■ **Your instructions**
Of the lines in the material below, print only those from the one containing "How do I perform: Open" to the one containing "Where should I click to: Open the Edit menu?", ends included, exactly as written and without pictures.

■ **The data**
---*---

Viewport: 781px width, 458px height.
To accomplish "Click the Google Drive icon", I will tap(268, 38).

---*---

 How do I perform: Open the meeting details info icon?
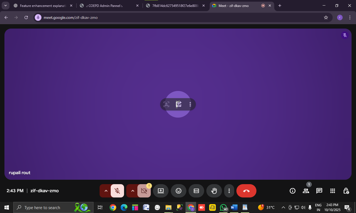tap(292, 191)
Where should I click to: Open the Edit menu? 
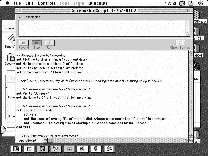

---*---

■ **Answer to this problem**
 How do I perform: Open the meeting details info icon?
tap(292, 191)
Where should I click to: Open the Edit menu? 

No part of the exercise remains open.